# Goal of the exercise
Lay out the listing from the line with "Given: Open the 小贴士 tips panel" through the end as a Markdown table with columns Row and Line, leaving out blank lines.
** Start Material for the task **
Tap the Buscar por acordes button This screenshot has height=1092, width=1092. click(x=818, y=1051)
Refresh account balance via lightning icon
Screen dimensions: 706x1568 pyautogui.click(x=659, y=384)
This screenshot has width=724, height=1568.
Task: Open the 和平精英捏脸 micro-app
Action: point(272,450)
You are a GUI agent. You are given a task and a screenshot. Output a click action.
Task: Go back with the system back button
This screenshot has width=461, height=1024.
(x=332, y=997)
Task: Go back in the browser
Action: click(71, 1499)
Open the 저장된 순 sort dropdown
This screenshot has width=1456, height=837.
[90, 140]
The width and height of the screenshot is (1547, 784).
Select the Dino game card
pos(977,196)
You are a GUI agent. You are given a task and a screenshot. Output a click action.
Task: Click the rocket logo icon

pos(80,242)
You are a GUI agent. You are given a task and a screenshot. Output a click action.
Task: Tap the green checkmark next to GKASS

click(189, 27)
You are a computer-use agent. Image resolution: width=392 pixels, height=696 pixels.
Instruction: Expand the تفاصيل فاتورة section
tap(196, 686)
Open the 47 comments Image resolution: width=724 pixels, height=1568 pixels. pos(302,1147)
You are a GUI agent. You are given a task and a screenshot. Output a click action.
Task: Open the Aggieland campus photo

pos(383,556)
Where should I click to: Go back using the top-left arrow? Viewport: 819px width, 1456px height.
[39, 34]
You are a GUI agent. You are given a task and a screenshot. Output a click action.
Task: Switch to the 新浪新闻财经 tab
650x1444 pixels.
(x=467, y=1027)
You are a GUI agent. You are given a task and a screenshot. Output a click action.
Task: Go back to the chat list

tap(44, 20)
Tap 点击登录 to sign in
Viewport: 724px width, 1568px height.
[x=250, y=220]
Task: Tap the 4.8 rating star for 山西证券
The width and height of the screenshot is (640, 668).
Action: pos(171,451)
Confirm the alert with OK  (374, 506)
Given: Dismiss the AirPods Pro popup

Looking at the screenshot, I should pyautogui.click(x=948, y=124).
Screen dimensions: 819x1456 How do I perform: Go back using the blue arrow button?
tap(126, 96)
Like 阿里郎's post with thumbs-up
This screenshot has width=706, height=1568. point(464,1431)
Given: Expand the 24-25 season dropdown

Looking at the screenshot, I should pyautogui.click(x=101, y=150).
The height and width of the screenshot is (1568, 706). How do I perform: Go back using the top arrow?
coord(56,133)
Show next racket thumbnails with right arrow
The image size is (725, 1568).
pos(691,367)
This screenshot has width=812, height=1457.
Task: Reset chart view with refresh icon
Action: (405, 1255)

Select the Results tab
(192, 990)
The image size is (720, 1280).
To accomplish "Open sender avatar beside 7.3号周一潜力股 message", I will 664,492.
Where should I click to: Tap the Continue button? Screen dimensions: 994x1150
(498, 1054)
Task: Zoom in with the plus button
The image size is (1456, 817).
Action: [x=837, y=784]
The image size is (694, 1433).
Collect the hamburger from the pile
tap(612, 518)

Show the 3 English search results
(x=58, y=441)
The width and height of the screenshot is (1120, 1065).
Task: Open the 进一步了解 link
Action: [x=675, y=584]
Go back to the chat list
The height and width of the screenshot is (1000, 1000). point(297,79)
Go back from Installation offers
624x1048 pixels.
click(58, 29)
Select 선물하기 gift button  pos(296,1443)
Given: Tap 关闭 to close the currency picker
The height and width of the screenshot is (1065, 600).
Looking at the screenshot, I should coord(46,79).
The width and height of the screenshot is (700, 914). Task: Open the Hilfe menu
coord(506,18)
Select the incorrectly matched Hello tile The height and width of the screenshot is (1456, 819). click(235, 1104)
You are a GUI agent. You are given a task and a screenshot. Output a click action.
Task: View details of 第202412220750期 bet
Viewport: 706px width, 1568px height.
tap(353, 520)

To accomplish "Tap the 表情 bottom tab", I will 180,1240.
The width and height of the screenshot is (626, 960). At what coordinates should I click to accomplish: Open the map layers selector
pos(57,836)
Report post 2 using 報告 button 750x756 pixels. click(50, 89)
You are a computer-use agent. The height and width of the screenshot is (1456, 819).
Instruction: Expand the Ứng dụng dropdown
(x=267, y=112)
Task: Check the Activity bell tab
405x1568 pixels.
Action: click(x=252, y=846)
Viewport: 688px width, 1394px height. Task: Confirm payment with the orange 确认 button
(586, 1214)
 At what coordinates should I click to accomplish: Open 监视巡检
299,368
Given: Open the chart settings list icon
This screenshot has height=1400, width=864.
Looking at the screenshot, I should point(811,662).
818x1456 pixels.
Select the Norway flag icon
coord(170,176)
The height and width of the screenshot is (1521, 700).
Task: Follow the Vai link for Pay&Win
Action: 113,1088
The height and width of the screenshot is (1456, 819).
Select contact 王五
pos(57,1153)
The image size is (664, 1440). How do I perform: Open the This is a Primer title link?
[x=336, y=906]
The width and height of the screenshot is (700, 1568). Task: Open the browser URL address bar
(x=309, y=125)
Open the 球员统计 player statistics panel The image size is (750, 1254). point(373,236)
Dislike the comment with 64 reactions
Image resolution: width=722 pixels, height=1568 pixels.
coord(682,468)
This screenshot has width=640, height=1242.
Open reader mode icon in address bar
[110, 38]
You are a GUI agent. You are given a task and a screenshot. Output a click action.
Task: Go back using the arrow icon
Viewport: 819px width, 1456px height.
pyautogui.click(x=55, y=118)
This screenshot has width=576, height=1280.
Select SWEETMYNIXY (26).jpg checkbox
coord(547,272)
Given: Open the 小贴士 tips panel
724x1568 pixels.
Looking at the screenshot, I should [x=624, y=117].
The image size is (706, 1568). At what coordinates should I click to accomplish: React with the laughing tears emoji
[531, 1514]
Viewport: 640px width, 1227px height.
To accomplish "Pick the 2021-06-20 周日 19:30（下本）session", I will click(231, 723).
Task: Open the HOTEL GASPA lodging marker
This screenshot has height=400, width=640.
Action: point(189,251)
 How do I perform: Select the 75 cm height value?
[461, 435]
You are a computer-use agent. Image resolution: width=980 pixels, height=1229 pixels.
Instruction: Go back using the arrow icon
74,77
** End Material for the task **
# Problem solution
| Row | Line |
|---|---|
| 1 | Given: Open the 小贴士 tips panel |
| 2 | 724x1568 pixels. |
| 3 | Looking at the screenshot, I should [x=624, y=117]. |
| 4 | The image size is (706, 1568). At what coordinates should I click to accomplish: React with the laughing tears emoji |
| 5 | [531, 1514] |
| 6 | Viewport: 640px width, 1227px height. |
| 7 | To accomplish "Pick the 2021-06-20 周日 19:30（下本）session", I will click(231, 723). |
| 8 | Task: Open the HOTEL GASPA lodging marker |
| 9 | This screenshot has height=400, width=640. |
| 10 | Action: point(189,251) |
| 11 |  How do I perform: Select the 75 cm height value? |
| 12 | [461, 435] |
| 13 | You are a computer-use agent. Image resolution: width=980 pixels, height=1229 pixels. |
| 14 | Instruction: Go back using the arrow icon |
| 15 | 74,77 |